A recent meta-analysis demonstrated that cervical non-invasive vagus nerve stimulation (nVNS) is a safe and effective method for acute pain relief in migraine and cluster headache. “Non-invasive VNS could be an alternative technique for patients unwilling to take their medication,” concluded the authors, Yin-Hsuan Lai, Chiehfeng Chen (senior author) and colleagues from Taipei Medical University, Taipei, Taiwan.
Published in Neuromodulation, the paper highlights that 983 patients from six trials were included in the analysis. In terms of acute treatment, nVNS was found to be effective in achieving a pain-free status within 30 minutes (odds ratio [OR]: 2.27; 95% confidence interval [CI]: 1.16-4.44; p=0.02), as well as a pain-relief status within 30 minutes (OR: 1.8, 95% CI: 1.17-2.78; p=0.007) and 60 minutes (OR: 1.93; 95% CI: 1.2-3.1; p=0.006).
Moreover, the pooled estimate suggested that nVNS yielded significantly decreased abortive medication use (OR: 0.61; 95% CI: 0.41-0.92, p=0.02), and pain-free status in ≥50% of treated attacks (OR: 2.15; 95% CI: 1.27-3.66; p=0.005) compared to sham treatment. According to Lai and colleagues, there were no significant differences in decreased headache days, adverse events, or satisfaction between the stimulation and sham-device cohorts.
Discussing the prevalence of migraines and headaches, Lai et al stated that globally, the latter is approximately 14.7%, while cluster headaches constitute 0.1-0.4%, and tension-type headaches constitute 20.1%. “The cost of headaches are estimated to be at least US$17 million per year in the USA,” add the authors. They write that the direct costs constitute outpatient services, medications, office or clinic visits, laboratory and diagnostic services, and management of treatment side effects, while indirect costs result from lost productivity in the workplace.
Regarding the mechanism of action of nVNS in the treatment of headache, Lai and colleagues posit that it is “largely elusive and likely multifactorial”. They explain that while the impact of implanted VNS on seizure-associated headaches was first reported over 15 years ago, new non-invasive VNS has been developed.

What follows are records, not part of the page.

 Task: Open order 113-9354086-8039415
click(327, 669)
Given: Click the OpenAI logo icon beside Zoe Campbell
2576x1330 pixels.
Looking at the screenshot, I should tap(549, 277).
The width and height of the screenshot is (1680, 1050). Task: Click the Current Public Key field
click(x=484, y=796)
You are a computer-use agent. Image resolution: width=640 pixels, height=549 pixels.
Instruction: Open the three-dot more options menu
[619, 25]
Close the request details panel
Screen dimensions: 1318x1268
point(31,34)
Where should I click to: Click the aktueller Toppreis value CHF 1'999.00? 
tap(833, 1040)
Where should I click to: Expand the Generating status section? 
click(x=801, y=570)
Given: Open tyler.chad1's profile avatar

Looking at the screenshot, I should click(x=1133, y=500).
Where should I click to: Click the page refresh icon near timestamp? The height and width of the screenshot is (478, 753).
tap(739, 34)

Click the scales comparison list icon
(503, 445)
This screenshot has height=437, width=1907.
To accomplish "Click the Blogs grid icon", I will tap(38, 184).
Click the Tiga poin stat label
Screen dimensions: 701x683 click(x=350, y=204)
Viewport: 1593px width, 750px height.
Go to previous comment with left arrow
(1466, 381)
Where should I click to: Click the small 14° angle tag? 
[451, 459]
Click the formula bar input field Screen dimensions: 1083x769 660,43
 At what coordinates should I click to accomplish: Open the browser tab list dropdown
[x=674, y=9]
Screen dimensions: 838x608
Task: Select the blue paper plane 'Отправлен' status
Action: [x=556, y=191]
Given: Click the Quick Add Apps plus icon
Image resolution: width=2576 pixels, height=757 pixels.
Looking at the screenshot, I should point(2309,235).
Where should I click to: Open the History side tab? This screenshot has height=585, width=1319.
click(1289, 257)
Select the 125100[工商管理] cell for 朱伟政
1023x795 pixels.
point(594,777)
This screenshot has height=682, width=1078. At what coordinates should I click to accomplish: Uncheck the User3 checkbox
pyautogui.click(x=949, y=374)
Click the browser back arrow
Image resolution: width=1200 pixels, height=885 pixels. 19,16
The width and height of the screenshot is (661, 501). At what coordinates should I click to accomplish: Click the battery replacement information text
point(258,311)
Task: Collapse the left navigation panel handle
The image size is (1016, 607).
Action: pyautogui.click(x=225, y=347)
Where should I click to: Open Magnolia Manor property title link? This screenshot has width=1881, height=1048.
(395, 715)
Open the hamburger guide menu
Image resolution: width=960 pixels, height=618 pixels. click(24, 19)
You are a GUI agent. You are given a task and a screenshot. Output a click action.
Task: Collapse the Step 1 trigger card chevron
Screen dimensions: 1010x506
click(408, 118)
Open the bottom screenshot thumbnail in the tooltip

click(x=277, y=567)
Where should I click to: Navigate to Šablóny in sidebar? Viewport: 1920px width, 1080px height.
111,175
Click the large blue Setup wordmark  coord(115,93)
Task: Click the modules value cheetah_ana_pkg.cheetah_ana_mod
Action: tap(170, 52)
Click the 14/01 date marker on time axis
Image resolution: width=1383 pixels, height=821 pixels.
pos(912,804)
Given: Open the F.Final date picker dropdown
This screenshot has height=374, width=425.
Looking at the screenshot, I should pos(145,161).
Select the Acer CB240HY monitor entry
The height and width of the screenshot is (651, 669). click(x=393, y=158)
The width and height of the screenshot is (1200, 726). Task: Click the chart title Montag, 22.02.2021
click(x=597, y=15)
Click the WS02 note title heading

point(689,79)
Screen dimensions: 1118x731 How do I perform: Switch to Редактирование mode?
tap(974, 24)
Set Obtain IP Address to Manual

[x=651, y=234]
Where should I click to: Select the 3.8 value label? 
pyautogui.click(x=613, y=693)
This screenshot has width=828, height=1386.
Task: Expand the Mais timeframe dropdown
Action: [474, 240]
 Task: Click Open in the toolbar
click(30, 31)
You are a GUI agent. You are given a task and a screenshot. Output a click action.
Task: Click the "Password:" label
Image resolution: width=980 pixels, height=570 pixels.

“The cervical nVNS device produces a low-voltage electrical signal that delivers a maximum output current of 24V and 60mA. Two stainless steel contact surfaces coated with a conductive gel enable the delivery of stimulation to the neck in the vicinity of the vagus nerve,” write Lai and team. In light of its novelty, the investigators add that future guidelines are currently under development, which should help clinicians make informed decisions on the appropriate treatment for their patients.
In relation to the current study, the authors describe how they searched the Medline, Embase, and CENTRAL databases until January 29, 2019, and applied a random-effects model to report on the aforementioned outcomes.
Alluding to certain caveats of the analysis, Lai and colleagues note that it was only based on six RCTs, lacks generalisability to children, pregnant females, and people outside Europe and the USA. Further, they write that further research could test efficacy for other headache types.
Despite these limitations, Konstantin Salvin, University of Illinois at Chicago, USA, comments on the paper, emphasising a “great need” for non-pharmacological treatment of severe headaches. Acknowledging that neuromodulation may represent the answer, Salvin speculates: “Compared to the conventional neuromodulation approaches [deep brain stimulation, spinal cord stimulation, and peripheral nerve stimulation] that use implantable devices, non-invasive neuromodulation appeals to the general public due to its lower risks and perceived convenience.”
Salvin put forward that the next step will be to collect real-life clinical experience, with the hope that it “equals or exceeds” that from randomised trials. “Perhaps non-invasive vagal nerve stimulation will become a standard and common treatment that will be considered alongside oral medications, injections and interventions.”